Super high-value on-camera mic with a great polar pattern for dialog, easy to use, rugged, and sexy with a great shock mount and windscreen.
Wind screen is a little tough to get on and off – although it guarantees it’s not going to flop off during a take, high noise floor, cardioid polar pattern can make recording a single source in a noisy environment impossible. That it doesn’t have a high pass filter means you’re going to be processing all of your low frequencies in post one way or another.
Is the Vmic Mini the best microphone on-camera solution every made? Nope. Is it the best bang-for-your-buck? It’s more like a grenade launcher-for-your-buck.
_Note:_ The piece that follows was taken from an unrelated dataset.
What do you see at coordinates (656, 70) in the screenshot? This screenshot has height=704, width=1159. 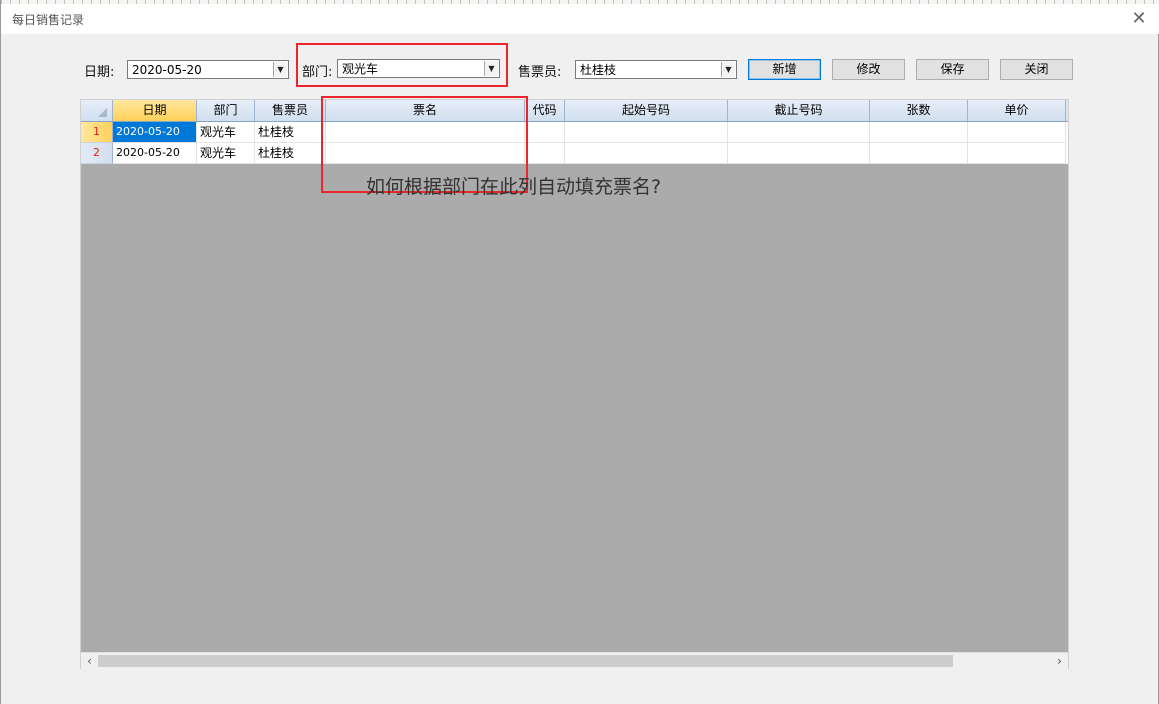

And given that it’s completely breaking the visual mould of what on-camera mics should look like, we think it’s going to be the de-factor standard very shortly. As a result, the Vmic Mini receives a 115 CS rating. Given its high frequency bias and cardioid polar pattern, it’s an on camera solution that should be in everyone’s kit – especially when you’ve got more than one sound source to record.